The coup was orchestrated by Judge Abdul Rahman al-Eryani, who became the next president of the YAR. Al-Eryani was the first and last civilian leader to ever lead North Yemen. Eryani was extremely negative towards both the Saudi and Egyptian interventions in the civil war. He eventually managed to establish ties with Saudi Arabia, successfully convincing them to recognize the new republic and abandon their support for the monarchists. He opposed the monarchy in general and was a member of the "Free Yemeni Movement" opposition group during the kingdom exist, but he led the reconciliation process with the monarchists after the civil war, successfully negotiating a national peace accord with them.

However, Eryani was unable to build a strong national state, even after the civil war ended. His central government was very weak: North Yemen was in social chaos and was ruled by tribal and military power centers that emerged and strengthened after the overthrow of the officer Sallal in 1967: his concessions to the tribes were too great. In 1973, the spokesman and leader of the powerful Hashid tribal confederation, Abdullah al-Ahmar, denied widespread rumours that more than 20 percent of the projected spending was allocated to sheikhs, saying the correct figure was less than 2 percent. Because of that Eryani's policy, the penetration of tribal sheikhs into all state institutions eventually reached a new, very high, level. All important army units were commanded by tribal sheikhs, and many tribal militias were institutionalized and integrated into the army under Eryani, leftist militants waged a full-scale guerrilla war against his government from 1971 to 1973, and in January 1973, there were direct reports of local uprisings against the sheikhs and the infiltration of armed agents from South Yemen. A number of sources call the overthrow of Sallal and his replacement with Eryani "a step back in the goals of the 1962 revolution."

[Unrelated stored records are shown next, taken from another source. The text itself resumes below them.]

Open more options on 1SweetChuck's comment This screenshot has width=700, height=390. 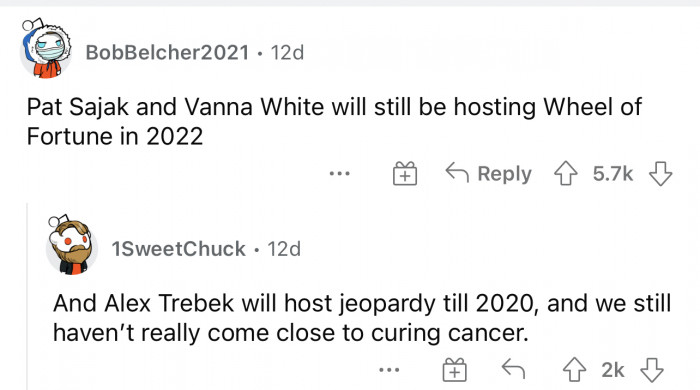coord(389,369)
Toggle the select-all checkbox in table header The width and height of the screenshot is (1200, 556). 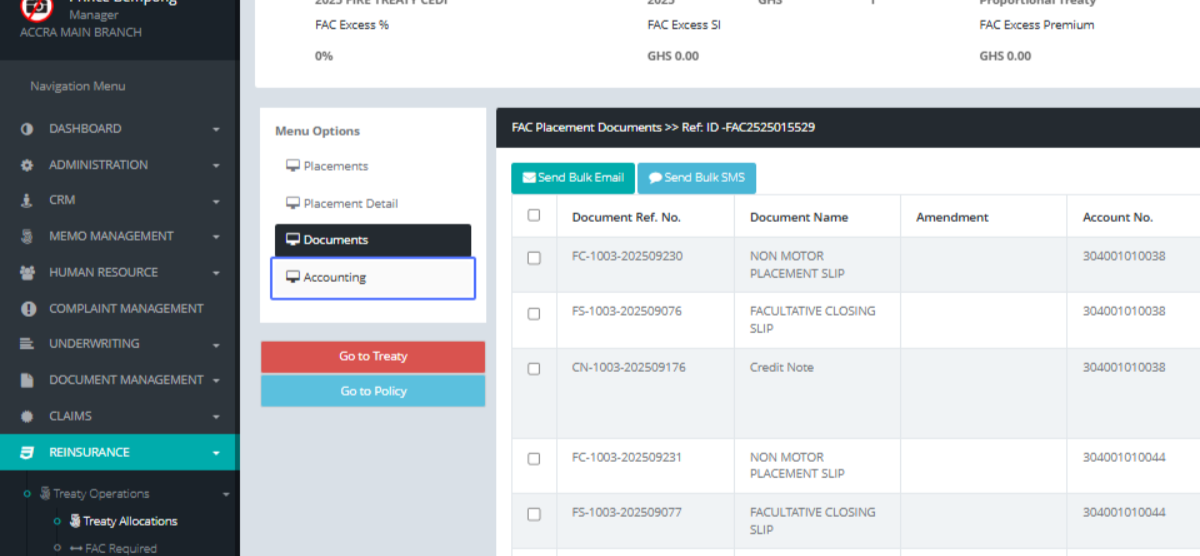point(534,215)
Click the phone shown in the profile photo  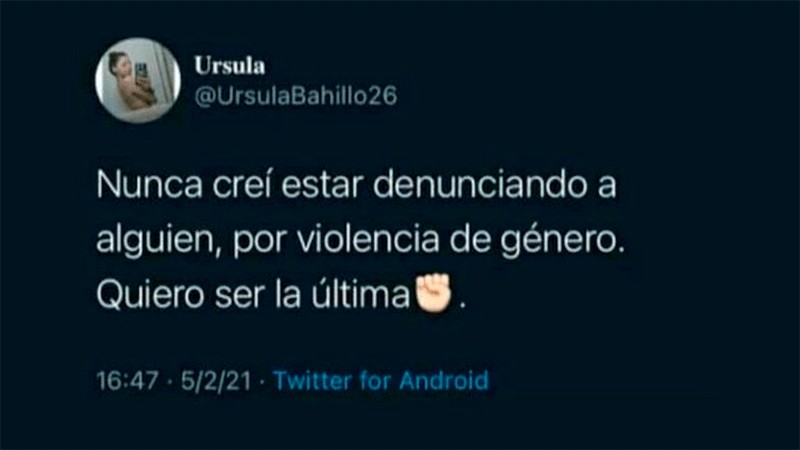[142, 72]
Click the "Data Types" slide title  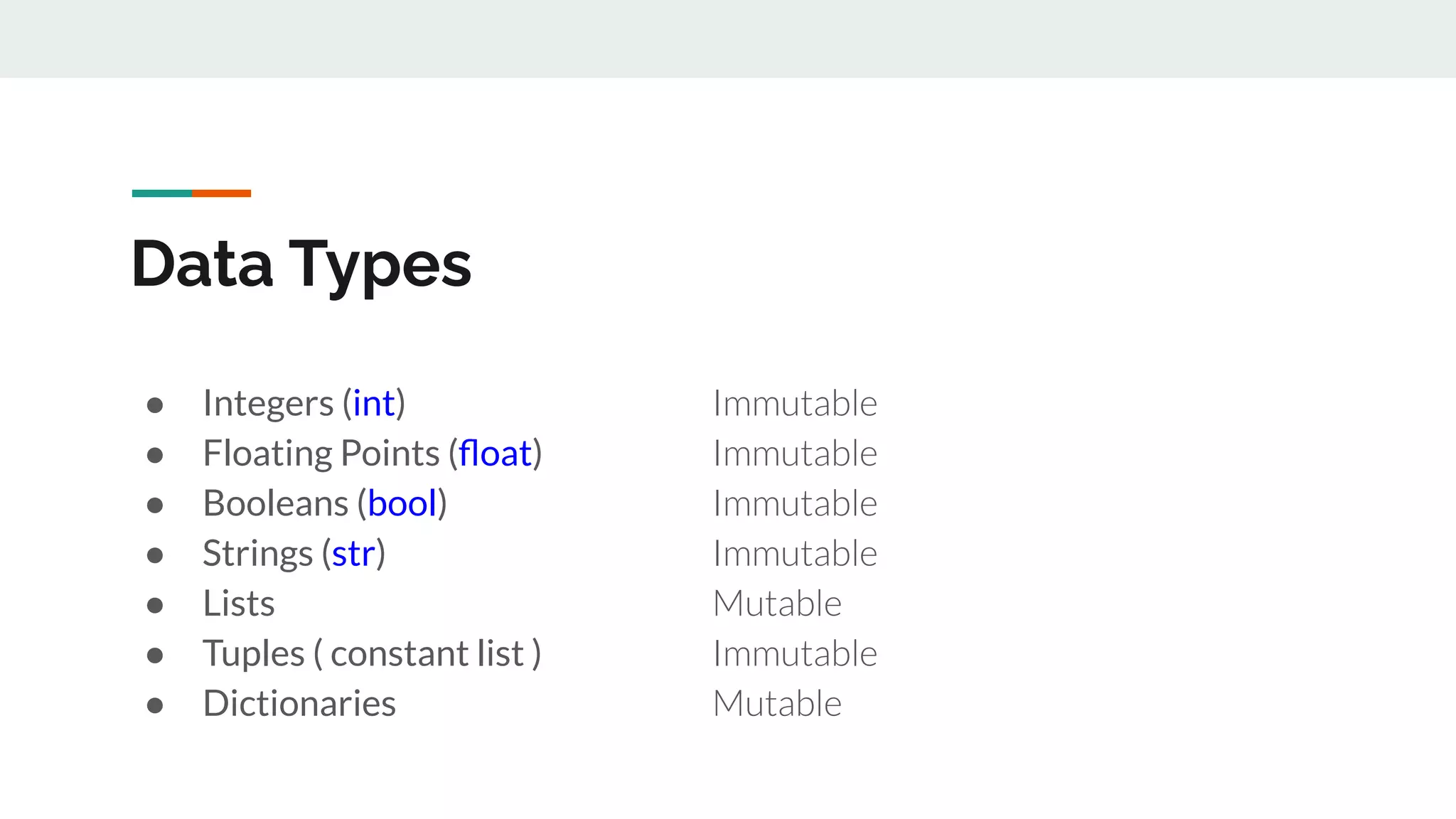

On June 13, 1974, a bloodless coup d'etat took place in the Yemen Arab Republic: a group of military officers successfully overthrew al-Eryani. Yemeni state radio announced that a council of seven Yemeni army colonels had been created to govern the country (which is MCC). According to the radio, the council was headed by Colonel Ibrahim al-Hamdi, who organized the coup. Hamdi became next official North Yemeni president (officially only in 1975). Military junta had imposed a 4-day, 24-hour curfew, but lifted it two days later, on June 16. On June 22, the MCC announced a new cabinet: it consisted of Muhsin Ahmad Al-Ayni (Prime Minister andForeign Affairs), Hassan Makki (Deputy Prime Minister for Economic Affairs), Abd al-Latif Daifallah (Public Works), Muhammad al-Junayd (Finance), Abdallah al-Asnaj (Communications), Ahmad Jabir Afif (Education), All al-Saman (Justice), Ahmad Damash (Information), Abd al-Karim al-Eryani (Development Affairs of the State), Abd al-Malik al-Tayyib (Local Authorities), Yahya al-Mutawakkil (Interior Affairs), Muhammad Abd al-Wadfid (Health), Abdo Ali Usman (Municipalities), Sultan Algharshi (Supplies and Consumer Affairs), Muhammad al-Rubai (Youth, Labor, and Social Affairs), Ahmad al-Kabab (Waqf), 'Abd al-Wahhab Mahmud (Economy), Muhammad al-Wazir (Agriculture), Salah al-Masri, Amin Abfil Ras, and 'Abd al-Karim al-Jansi.